Extended Data Figure 2. Age gaps are stable across longitudinal visits.
a, Longitudinal proteomics data from a subset of 937 individuals were analyzed. Longitudinal data were available only on the 1k-protein platform, so new aging models trained on the 1k-platform were developed. New aging models were trained on 44,406 samples without longitudinal data and tested on samples with longitudinal data (937 unique individuals). Only 1k-aging models with age estimates that were correlated r2>=0.8 with 3k-based age estimates were included for downstream analyses. Correlation between visit 1 (baseline, 2006–2010) and visit 2 (imaging visit 1, 2014+) age gaps are shown.

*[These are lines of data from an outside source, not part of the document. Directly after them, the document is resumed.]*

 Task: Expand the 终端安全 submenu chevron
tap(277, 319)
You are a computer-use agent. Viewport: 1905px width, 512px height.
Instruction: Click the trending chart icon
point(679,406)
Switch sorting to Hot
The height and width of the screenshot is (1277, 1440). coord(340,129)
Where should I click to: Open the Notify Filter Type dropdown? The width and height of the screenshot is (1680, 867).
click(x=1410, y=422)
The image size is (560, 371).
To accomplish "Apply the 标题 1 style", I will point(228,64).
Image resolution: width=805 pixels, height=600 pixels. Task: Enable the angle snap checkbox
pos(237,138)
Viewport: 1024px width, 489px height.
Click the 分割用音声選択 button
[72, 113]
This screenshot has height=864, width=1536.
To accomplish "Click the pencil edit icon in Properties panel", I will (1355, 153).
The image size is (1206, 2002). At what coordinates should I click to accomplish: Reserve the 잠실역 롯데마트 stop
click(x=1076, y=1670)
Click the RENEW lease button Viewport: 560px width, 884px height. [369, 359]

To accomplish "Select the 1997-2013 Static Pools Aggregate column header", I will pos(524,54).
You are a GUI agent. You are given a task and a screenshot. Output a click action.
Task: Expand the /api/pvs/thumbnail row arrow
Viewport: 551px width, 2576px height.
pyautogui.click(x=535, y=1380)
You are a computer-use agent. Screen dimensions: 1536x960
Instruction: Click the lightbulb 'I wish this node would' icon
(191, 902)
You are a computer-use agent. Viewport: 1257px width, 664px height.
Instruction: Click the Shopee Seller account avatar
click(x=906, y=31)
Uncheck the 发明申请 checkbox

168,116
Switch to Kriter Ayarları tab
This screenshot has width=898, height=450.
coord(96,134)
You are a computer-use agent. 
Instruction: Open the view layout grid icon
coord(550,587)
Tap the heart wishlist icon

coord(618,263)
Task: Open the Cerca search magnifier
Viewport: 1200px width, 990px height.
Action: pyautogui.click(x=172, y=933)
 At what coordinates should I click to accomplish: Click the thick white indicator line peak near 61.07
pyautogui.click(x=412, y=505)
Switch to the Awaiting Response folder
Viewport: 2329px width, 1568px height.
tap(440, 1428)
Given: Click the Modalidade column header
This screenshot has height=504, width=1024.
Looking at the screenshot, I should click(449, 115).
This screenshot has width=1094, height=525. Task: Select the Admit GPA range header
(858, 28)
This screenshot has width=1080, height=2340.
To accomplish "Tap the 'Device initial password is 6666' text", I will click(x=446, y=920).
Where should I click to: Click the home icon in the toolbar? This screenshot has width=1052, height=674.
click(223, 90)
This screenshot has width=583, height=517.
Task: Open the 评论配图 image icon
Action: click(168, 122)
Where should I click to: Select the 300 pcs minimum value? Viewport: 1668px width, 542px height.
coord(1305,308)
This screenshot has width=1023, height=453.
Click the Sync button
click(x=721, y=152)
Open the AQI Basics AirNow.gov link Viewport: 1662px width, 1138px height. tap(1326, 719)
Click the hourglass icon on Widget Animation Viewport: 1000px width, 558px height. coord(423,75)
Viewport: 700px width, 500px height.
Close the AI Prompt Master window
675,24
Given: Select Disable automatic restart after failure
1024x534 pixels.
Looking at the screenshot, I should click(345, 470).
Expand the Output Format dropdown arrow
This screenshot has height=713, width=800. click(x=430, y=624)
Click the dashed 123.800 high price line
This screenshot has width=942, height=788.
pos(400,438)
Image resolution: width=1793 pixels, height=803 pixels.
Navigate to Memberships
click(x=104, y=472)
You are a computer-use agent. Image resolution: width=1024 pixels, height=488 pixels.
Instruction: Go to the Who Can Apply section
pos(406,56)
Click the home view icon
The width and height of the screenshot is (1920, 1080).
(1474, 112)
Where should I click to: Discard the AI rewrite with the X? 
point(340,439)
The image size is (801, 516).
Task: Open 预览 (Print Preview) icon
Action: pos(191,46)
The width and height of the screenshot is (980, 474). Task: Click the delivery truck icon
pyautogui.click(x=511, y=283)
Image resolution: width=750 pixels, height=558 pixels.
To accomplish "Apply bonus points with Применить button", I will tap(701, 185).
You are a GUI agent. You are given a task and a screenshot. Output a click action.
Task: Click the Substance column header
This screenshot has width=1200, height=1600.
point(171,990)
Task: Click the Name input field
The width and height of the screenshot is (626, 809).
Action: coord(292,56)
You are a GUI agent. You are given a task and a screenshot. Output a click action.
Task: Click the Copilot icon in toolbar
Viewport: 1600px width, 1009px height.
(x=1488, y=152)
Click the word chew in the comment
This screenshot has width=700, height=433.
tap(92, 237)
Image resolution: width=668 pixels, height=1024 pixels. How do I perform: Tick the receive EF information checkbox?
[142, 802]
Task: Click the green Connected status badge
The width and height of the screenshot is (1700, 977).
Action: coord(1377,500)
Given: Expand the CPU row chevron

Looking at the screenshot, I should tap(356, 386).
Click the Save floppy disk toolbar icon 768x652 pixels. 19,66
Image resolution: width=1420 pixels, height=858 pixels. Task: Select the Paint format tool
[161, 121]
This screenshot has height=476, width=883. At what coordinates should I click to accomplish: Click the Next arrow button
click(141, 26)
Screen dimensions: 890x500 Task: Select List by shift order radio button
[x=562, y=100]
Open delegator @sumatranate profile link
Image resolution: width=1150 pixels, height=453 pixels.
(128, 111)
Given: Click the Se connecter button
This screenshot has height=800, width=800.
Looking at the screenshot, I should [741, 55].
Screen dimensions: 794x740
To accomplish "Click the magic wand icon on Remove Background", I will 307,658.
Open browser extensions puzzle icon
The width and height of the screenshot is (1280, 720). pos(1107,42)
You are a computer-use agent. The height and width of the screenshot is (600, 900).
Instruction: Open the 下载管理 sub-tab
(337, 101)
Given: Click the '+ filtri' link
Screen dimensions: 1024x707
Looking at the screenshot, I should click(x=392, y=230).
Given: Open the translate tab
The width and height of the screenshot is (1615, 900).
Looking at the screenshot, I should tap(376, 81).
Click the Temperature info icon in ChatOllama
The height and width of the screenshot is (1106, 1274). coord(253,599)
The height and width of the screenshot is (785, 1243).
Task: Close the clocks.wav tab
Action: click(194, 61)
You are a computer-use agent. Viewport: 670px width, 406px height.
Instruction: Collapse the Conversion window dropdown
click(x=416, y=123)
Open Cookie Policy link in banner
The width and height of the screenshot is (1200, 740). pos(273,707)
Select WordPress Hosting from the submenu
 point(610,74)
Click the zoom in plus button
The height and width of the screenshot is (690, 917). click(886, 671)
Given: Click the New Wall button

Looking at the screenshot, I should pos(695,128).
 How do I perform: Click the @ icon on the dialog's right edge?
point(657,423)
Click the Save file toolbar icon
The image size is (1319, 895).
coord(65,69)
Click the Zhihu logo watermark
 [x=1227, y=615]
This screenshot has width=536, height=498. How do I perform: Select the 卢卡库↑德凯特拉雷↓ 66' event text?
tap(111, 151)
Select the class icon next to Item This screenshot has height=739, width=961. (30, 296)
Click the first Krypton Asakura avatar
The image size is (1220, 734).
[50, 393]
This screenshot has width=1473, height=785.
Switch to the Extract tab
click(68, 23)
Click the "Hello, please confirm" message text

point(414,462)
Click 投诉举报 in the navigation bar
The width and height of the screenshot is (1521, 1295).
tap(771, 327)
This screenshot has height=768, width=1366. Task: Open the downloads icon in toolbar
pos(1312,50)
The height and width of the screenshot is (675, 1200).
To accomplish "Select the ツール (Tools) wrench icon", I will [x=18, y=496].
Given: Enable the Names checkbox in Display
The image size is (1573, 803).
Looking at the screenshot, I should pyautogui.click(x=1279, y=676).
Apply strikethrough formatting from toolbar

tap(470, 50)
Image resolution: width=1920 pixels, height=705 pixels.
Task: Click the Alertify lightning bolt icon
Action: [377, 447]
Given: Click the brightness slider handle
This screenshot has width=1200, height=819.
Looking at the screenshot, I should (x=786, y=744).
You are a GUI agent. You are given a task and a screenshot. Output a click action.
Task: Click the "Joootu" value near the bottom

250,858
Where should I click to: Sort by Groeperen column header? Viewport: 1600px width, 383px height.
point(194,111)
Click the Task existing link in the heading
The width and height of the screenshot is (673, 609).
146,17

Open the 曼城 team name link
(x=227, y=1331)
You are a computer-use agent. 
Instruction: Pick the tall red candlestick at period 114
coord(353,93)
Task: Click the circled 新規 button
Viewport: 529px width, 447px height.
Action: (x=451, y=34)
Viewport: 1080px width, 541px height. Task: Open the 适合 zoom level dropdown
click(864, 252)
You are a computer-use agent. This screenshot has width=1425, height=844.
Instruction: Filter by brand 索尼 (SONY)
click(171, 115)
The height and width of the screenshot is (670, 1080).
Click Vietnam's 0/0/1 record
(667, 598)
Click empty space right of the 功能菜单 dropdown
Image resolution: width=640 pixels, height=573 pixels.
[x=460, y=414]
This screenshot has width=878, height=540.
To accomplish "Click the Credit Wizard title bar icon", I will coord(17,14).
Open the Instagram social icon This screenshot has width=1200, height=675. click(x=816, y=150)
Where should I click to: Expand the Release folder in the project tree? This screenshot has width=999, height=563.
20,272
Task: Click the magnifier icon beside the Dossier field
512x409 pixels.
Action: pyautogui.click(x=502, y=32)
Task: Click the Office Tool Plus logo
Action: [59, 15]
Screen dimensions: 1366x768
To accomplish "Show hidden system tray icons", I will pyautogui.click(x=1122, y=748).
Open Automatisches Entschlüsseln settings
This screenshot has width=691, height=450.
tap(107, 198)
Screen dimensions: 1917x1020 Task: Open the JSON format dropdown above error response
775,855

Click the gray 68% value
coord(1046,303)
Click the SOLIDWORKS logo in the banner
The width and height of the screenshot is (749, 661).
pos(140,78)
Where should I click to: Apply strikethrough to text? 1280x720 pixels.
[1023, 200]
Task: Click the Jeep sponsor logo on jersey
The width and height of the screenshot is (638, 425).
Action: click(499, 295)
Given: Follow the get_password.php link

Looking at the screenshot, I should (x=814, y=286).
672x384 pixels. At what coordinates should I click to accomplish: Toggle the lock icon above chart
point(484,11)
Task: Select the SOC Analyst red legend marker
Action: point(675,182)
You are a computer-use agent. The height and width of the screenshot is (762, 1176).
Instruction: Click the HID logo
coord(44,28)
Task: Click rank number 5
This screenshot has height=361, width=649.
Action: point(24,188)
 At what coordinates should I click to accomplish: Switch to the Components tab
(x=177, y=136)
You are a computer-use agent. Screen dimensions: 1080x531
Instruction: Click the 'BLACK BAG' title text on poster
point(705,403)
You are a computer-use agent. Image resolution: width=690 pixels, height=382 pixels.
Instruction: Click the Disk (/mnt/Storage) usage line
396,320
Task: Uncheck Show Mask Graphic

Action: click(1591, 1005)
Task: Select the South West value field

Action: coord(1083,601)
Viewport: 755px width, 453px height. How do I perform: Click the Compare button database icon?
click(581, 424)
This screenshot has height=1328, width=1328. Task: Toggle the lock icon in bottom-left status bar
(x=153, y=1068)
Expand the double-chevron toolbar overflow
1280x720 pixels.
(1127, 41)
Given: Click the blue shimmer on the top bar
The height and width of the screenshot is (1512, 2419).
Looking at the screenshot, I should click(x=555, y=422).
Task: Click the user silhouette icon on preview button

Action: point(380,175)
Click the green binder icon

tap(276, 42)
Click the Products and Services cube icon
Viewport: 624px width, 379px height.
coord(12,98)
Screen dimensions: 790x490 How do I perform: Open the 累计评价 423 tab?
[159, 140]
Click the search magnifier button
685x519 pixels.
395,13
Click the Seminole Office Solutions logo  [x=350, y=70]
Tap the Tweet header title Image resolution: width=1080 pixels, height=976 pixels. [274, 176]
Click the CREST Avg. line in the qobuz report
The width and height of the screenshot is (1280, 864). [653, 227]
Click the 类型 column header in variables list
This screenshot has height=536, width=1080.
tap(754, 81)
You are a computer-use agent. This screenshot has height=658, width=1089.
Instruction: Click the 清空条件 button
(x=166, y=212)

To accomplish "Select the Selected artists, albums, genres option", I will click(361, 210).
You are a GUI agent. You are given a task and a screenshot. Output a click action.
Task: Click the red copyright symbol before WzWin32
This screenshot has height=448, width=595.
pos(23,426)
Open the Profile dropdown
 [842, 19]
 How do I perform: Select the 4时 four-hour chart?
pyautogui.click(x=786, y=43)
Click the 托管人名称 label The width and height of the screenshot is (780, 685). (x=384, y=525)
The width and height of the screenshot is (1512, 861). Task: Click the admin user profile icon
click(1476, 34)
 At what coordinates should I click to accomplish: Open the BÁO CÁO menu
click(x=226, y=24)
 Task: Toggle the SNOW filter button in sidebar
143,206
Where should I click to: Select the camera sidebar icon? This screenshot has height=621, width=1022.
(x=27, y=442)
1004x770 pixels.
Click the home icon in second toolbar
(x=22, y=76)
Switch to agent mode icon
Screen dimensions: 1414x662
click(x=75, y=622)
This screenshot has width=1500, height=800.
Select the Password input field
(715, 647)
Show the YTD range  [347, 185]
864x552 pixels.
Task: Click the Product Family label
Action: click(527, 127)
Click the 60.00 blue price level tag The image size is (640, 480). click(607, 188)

b, Bar plot showing fractions of visit 1 extreme agers and non-visit 1 extreme agers that are extreme agers in the same organ in visit 2. Equivalent plot for youthful agers is shown on the right.
c, Age gaps were grouped into bins of 0.5 standard deviation to determine changes in age gap bins across visits. Individual trajectories across visits for extreme immune agers are shown. Equivalent plot for youthful immune agers is shown at the bottom.
d, Pie chart showing percent distribution of immune age gap bins in visit 2 (2014+) and visit 3 (2019+) for individuals who are extreme immune agers in visit 1. Equivalent plot for youthful immune agers is shown at the bottom.
e, Stacked bar plot showing percent distribution of age gap bins in visit 2 and visit 3 for individuals who are extreme agers in visit 1. Equivalent plot for youthful agers is shown at the bottom.